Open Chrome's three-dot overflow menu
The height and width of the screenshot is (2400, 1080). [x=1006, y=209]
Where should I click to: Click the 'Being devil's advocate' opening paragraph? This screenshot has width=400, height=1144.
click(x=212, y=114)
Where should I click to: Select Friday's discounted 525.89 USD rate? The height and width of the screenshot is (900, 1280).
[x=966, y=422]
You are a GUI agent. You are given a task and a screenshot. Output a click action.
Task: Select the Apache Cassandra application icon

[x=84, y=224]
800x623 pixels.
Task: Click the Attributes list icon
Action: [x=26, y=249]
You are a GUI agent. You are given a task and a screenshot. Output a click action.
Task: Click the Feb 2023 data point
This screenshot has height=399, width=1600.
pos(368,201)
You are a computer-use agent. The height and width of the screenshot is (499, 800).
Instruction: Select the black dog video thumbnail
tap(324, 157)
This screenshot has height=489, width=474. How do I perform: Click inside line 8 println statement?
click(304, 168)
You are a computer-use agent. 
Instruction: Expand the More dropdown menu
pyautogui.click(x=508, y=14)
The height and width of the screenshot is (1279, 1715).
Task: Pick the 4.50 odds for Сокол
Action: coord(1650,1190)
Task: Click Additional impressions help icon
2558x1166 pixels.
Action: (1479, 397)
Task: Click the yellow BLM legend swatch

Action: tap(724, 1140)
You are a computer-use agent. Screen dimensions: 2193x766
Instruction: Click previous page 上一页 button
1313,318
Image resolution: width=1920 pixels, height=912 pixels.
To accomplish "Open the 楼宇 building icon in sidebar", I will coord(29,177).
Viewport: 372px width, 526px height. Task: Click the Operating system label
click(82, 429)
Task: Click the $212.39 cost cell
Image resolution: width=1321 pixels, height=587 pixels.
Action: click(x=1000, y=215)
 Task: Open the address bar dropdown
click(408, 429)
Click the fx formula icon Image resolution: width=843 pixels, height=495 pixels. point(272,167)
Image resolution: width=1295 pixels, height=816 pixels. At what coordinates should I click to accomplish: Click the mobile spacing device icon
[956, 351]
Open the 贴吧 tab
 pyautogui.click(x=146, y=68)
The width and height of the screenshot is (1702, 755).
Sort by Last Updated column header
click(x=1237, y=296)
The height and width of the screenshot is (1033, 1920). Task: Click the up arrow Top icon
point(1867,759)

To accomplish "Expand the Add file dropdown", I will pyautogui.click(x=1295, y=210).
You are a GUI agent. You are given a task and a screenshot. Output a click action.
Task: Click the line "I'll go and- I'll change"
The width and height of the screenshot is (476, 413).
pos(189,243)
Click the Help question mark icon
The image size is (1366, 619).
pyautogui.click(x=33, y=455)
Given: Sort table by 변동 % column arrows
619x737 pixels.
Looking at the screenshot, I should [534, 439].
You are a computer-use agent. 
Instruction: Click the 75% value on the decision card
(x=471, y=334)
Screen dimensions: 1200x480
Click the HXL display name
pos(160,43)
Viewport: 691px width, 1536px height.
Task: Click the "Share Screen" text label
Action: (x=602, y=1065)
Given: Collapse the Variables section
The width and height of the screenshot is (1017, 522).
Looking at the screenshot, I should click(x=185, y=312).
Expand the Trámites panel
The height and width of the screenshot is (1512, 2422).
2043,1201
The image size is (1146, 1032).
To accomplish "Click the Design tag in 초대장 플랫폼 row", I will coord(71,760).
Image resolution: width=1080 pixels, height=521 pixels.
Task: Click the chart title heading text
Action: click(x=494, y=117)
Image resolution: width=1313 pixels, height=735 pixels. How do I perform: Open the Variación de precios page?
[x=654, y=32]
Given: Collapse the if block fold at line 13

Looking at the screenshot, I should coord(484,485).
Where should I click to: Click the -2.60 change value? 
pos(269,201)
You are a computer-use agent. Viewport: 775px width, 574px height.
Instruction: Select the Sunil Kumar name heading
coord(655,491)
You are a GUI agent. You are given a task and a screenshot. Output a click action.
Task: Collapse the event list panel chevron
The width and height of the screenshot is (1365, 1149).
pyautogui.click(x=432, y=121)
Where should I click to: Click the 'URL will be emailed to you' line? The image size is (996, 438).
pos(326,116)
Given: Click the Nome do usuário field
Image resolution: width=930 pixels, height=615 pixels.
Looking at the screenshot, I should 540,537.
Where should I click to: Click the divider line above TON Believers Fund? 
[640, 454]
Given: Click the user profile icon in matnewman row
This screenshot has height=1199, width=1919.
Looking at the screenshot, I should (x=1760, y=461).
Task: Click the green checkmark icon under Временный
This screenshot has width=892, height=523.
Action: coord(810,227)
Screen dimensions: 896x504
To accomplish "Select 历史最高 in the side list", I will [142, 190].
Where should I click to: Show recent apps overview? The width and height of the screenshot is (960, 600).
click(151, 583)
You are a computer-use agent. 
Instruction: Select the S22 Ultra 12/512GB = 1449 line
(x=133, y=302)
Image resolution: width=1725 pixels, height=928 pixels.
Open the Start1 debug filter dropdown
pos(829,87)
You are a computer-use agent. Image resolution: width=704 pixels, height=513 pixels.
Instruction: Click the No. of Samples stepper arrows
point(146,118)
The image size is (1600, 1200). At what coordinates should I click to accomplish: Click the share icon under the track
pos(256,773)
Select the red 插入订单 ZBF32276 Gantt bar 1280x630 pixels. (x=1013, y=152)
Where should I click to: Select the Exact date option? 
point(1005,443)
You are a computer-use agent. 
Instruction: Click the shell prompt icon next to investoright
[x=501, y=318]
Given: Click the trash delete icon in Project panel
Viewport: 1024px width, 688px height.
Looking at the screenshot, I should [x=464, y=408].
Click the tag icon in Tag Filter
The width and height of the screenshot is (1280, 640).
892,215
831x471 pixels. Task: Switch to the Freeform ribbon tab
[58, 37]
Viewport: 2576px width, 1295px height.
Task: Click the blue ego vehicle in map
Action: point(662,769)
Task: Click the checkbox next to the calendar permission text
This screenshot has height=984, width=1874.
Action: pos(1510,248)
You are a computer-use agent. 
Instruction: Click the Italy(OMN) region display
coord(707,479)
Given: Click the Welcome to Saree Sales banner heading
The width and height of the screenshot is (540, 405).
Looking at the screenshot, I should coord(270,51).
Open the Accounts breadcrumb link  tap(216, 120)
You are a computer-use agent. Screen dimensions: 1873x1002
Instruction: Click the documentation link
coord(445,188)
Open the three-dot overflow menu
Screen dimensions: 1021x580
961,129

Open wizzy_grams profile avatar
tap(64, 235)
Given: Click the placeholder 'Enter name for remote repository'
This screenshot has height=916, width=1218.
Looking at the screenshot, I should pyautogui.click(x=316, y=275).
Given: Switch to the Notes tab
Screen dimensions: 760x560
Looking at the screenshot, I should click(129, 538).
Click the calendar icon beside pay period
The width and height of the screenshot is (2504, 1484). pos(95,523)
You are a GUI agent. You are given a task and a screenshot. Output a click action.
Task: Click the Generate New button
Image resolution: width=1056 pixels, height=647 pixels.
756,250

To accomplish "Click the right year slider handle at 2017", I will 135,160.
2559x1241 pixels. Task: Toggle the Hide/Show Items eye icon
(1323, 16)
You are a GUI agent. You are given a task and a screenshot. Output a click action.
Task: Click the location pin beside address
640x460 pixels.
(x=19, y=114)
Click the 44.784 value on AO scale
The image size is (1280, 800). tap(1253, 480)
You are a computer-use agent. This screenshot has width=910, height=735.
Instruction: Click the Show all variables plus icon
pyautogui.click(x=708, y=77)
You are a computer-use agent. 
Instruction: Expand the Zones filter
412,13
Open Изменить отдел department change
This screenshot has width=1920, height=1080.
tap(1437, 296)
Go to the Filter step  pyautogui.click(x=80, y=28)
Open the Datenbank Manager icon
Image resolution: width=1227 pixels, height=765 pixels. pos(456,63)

________________

[Directions for this task] Reproduce every line of the material above without changing anything.

[Answer to this exercise]
Open Chrome's three-dot overflow menu
The height and width of the screenshot is (2400, 1080). [x=1006, y=209]
Where should I click to: Click the 'Being devil's advocate' opening paragraph? This screenshot has width=400, height=1144.
click(x=212, y=114)
Where should I click to: Select Friday's discounted 525.89 USD rate? The height and width of the screenshot is (900, 1280).
[x=966, y=422]
You are a GUI agent. You are given a task and a screenshot. Output a click action.
Task: Select the Apache Cassandra application icon

[x=84, y=224]
800x623 pixels.
Task: Click the Attributes list icon
Action: [x=26, y=249]
You are a GUI agent. You are given a task and a screenshot. Output a click action.
Task: Click the Feb 2023 data point
This screenshot has height=399, width=1600.
pos(368,201)
You are a computer-use agent. The height and width of the screenshot is (499, 800).
Instruction: Select the black dog video thumbnail
tap(324, 157)
This screenshot has height=489, width=474. How do I perform: Click inside line 8 println statement?
click(304, 168)
You are a computer-use agent. 
Instruction: Expand the More dropdown menu
pyautogui.click(x=508, y=14)
The height and width of the screenshot is (1279, 1715).
Task: Pick the 4.50 odds for Сокол
Action: coord(1650,1190)
Task: Click Additional impressions help icon
2558x1166 pixels.
Action: (1479, 397)
Task: Click the yellow BLM legend swatch

Action: tap(724, 1140)
You are a computer-use agent. Screen dimensions: 2193x766
Instruction: Click previous page 上一页 button
1313,318
Image resolution: width=1920 pixels, height=912 pixels.
To accomplish "Open the 楼宇 building icon in sidebar", I will coord(29,177).
Viewport: 372px width, 526px height. Task: Click the Operating system label
click(82, 429)
Task: Click the $212.39 cost cell
Image resolution: width=1321 pixels, height=587 pixels.
Action: click(x=1000, y=215)
 Task: Open the address bar dropdown
click(408, 429)
Click the fx formula icon Image resolution: width=843 pixels, height=495 pixels. point(272,167)
Image resolution: width=1295 pixels, height=816 pixels. At what coordinates should I click to accomplish: Click the mobile spacing device icon
[956, 351]
Open the 贴吧 tab
 pyautogui.click(x=146, y=68)
The width and height of the screenshot is (1702, 755).
Sort by Last Updated column header
click(x=1237, y=296)
The height and width of the screenshot is (1033, 1920). Task: Click the up arrow Top icon
point(1867,759)

To accomplish "Expand the Add file dropdown", I will pyautogui.click(x=1295, y=210).
You are a GUI agent. You are given a task and a screenshot. Output a click action.
Task: Click the line "I'll go and- I'll change"
The width and height of the screenshot is (476, 413).
pos(189,243)
Click the Help question mark icon
The image size is (1366, 619).
pyautogui.click(x=33, y=455)
Given: Sort table by 변동 % column arrows
619x737 pixels.
Looking at the screenshot, I should [534, 439].
You are a computer-use agent. 
Instruction: Click the 75% value on the decision card
(x=471, y=334)
Screen dimensions: 1200x480
Click the HXL display name
pos(160,43)
Viewport: 691px width, 1536px height.
Task: Click the "Share Screen" text label
Action: (x=602, y=1065)
Given: Collapse the Variables section
The width and height of the screenshot is (1017, 522).
Looking at the screenshot, I should click(x=185, y=312).
Expand the Trámites panel
The height and width of the screenshot is (1512, 2422).
2043,1201
The image size is (1146, 1032).
To accomplish "Click the Design tag in 초대장 플랫폼 row", I will coord(71,760).
Image resolution: width=1080 pixels, height=521 pixels.
Task: Click the chart title heading text
Action: click(x=494, y=117)
Image resolution: width=1313 pixels, height=735 pixels. How do I perform: Open the Variación de precios page?
[x=654, y=32]
Given: Collapse the if block fold at line 13

Looking at the screenshot, I should coord(484,485).
Where should I click to: Click the -2.60 change value? 
pos(269,201)
You are a computer-use agent. Viewport: 775px width, 574px height.
Instruction: Select the Sunil Kumar name heading
coord(655,491)
You are a GUI agent. You are given a task and a screenshot. Output a click action.
Task: Collapse the event list panel chevron
The width and height of the screenshot is (1365, 1149).
pyautogui.click(x=432, y=121)
Where should I click to: Click the 'URL will be emailed to you' line? The image size is (996, 438).
pos(326,116)
Given: Click the Nome do usuário field
Image resolution: width=930 pixels, height=615 pixels.
Looking at the screenshot, I should 540,537.
Where should I click to: Click the divider line above TON Believers Fund? 
[640, 454]
Given: Click the user profile icon in matnewman row
This screenshot has height=1199, width=1919.
Looking at the screenshot, I should (x=1760, y=461).
Task: Click the green checkmark icon under Временный
This screenshot has width=892, height=523.
Action: coord(810,227)
Screen dimensions: 896x504
To accomplish "Select 历史最高 in the side list", I will [142, 190].
Where should I click to: Show recent apps overview? The width and height of the screenshot is (960, 600).
click(151, 583)
You are a computer-use agent. 
Instruction: Select the S22 Ultra 12/512GB = 1449 line
(x=133, y=302)
Image resolution: width=1725 pixels, height=928 pixels.
Open the Start1 debug filter dropdown
pos(829,87)
You are a computer-use agent. Image resolution: width=704 pixels, height=513 pixels.
Instruction: Click the No. of Samples stepper arrows
point(146,118)
The image size is (1600, 1200). At what coordinates should I click to accomplish: Click the share icon under the track
pos(256,773)
Select the red 插入订单 ZBF32276 Gantt bar 1280x630 pixels. (x=1013, y=152)
Where should I click to: Select the Exact date option? 
point(1005,443)
You are a computer-use agent. 
Instruction: Click the shell prompt icon next to investoright
[x=501, y=318]
Given: Click the trash delete icon in Project panel
Viewport: 1024px width, 688px height.
Looking at the screenshot, I should [x=464, y=408].
Click the tag icon in Tag Filter
The width and height of the screenshot is (1280, 640).
892,215
831x471 pixels. Task: Switch to the Freeform ribbon tab
[58, 37]
Viewport: 2576px width, 1295px height.
Task: Click the blue ego vehicle in map
Action: point(662,769)
Task: Click the checkbox next to the calendar permission text
This screenshot has height=984, width=1874.
Action: pos(1510,248)
You are a computer-use agent. 
Instruction: Click the Italy(OMN) region display
coord(707,479)
Given: Click the Welcome to Saree Sales banner heading
The width and height of the screenshot is (540, 405).
Looking at the screenshot, I should coord(270,51).
Open the Accounts breadcrumb link  tap(216, 120)
You are a computer-use agent. Screen dimensions: 1873x1002
Instruction: Click the documentation link
coord(445,188)
Open the three-dot overflow menu
Screen dimensions: 1021x580
961,129

Open wizzy_grams profile avatar
tap(64, 235)
Given: Click the placeholder 'Enter name for remote repository'
This screenshot has height=916, width=1218.
Looking at the screenshot, I should pyautogui.click(x=316, y=275).
Given: Switch to the Notes tab
Screen dimensions: 760x560
Looking at the screenshot, I should click(129, 538).
Click the calendar icon beside pay period
The width and height of the screenshot is (2504, 1484). pos(95,523)
You are a GUI agent. You are given a task and a screenshot. Output a click action.
Task: Click the Generate New button
Image resolution: width=1056 pixels, height=647 pixels.
756,250

To accomplish "Click the right year slider handle at 2017", I will 135,160.
2559x1241 pixels. Task: Toggle the Hide/Show Items eye icon
(1323, 16)
You are a GUI agent. You are given a task and a screenshot. Output a click action.
Task: Click the location pin beside address
640x460 pixels.
(x=19, y=114)
Click the 44.784 value on AO scale
The image size is (1280, 800). tap(1253, 480)
You are a computer-use agent. This screenshot has width=910, height=735.
Instruction: Click the Show all variables plus icon
pyautogui.click(x=708, y=77)
You are a computer-use agent. 
Instruction: Expand the Zones filter
412,13
Open Изменить отдел department change
This screenshot has width=1920, height=1080.
tap(1437, 296)
Go to the Filter step  pyautogui.click(x=80, y=28)
Open the Datenbank Manager icon
Image resolution: width=1227 pixels, height=765 pixels. pos(456,63)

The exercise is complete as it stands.